Energy Secretary Ernest Moniz ordered the cleanup program moved from the National Nuclear Security Administration to the department's Office of Environmental Management so the contractor can focus on its core national security missions.
"The safe and efficient cleanup of the Los Alamos site in New Mexico is a high priority for the Department of Energy," the department said in a statement. "NNSA and EM will work together to evaluate all elements necessary for an effective transition including federal oversight, acquisition strategies, and quality, safety and security."
Four managers in the lab's environmental and transuranic waste program were also reassigned, officials said.
In an internal memo obtained by The Associated Press, lab Director Charlie McMillan said the actions followed a series of internal reviews.
"It is time for us to be introspective and self-critical to ensure we fully learn from this event," he wrote. "In the coming days and weeks, we will be taking additional actions to ensure we address the underlying causes and strengthen our processes to prevent future upsets or events."

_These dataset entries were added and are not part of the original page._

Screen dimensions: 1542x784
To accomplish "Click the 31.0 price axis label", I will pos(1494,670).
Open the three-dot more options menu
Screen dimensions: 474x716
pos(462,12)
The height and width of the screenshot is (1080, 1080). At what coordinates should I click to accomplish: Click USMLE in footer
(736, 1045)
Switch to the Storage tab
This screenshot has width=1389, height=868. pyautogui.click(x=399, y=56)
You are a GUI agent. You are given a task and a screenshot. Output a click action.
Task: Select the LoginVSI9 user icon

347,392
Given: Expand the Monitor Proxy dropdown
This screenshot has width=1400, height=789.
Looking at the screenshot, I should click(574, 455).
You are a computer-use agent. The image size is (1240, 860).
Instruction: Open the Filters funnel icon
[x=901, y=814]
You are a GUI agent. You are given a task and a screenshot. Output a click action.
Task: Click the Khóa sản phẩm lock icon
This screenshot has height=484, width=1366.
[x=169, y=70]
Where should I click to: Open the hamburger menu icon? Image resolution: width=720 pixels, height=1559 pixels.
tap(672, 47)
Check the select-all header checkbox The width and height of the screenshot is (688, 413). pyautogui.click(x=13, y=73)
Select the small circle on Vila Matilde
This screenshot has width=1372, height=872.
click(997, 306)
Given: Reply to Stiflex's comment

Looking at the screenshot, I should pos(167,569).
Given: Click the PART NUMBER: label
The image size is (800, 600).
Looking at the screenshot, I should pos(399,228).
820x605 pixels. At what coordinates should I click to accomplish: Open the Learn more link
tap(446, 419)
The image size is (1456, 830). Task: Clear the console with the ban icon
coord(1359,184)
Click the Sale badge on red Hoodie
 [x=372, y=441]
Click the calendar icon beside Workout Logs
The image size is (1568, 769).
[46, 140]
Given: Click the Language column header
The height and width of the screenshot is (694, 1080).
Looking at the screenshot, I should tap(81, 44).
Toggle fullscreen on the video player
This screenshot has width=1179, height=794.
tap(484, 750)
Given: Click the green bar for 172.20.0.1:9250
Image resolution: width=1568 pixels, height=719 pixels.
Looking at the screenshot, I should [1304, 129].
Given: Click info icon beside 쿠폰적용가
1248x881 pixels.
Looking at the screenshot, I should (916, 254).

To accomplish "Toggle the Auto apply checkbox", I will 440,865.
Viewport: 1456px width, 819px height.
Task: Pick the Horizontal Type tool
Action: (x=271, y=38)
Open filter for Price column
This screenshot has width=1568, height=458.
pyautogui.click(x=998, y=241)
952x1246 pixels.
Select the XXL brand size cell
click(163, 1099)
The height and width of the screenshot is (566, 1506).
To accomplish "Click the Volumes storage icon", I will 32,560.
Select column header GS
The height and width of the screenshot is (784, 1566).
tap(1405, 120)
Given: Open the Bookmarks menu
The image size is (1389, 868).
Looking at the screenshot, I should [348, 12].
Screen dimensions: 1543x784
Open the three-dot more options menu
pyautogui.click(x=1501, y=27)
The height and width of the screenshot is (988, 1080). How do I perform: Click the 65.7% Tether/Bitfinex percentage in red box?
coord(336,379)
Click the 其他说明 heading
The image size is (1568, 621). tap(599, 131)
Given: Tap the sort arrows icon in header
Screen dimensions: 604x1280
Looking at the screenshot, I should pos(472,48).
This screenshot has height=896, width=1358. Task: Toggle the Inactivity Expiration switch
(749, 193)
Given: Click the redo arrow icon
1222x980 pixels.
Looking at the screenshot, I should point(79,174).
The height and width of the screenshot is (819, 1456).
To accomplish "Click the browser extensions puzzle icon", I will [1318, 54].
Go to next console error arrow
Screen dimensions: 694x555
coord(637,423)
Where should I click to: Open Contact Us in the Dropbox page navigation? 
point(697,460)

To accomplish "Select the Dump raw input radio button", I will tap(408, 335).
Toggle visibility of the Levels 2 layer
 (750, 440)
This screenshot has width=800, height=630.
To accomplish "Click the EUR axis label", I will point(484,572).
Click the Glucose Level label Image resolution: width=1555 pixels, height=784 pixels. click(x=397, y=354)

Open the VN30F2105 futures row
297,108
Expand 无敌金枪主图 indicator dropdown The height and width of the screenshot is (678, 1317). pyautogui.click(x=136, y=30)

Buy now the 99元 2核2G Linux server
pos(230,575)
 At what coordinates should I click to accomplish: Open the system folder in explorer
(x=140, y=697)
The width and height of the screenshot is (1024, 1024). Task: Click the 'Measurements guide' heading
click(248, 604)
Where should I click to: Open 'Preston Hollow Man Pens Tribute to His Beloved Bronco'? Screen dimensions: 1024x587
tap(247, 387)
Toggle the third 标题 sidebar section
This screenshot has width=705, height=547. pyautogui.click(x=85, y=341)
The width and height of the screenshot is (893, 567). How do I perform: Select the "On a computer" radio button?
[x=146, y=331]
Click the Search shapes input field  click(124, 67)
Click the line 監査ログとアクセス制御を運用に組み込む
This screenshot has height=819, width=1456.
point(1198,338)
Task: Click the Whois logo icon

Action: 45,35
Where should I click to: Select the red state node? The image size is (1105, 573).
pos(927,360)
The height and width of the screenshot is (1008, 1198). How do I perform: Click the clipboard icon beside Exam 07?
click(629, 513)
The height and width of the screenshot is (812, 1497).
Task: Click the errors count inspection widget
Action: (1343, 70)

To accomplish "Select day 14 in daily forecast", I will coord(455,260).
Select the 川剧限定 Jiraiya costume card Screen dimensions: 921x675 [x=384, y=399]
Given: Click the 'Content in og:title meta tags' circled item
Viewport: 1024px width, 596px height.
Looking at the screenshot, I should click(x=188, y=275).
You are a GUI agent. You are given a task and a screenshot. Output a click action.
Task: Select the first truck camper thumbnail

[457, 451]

Officials have yet to pinpoint what caused the barrel of waste from Los Alamos to breach Feb. 14 in one of the half-mile deep rooms at the Waste Isolation Pilot Plant in southeastern New Mexico. One theory has focused on a chemical reaction in highly acidic waste that was packed with a lead glove and organic cat litter to absorb moisture.
Officials have said a switch by Los Alamos from inorganic to organic cat litter may have helped fuel the "heat event" that popped the lid off the barrel. As the investigation continues, hundreds of other barrels of Los Alamos waste with similar contents and organic cat litter are being closely monitored at Los Alamos, WIPP and a temporary site in West Texas.
At the Waste Isolation Pilot Plant, officials are working on a plan to decontaminate the mine and seal off the rooms with the suspect waste. Moniz has said it could take up to three years to reopen the multi-billion-dollar site.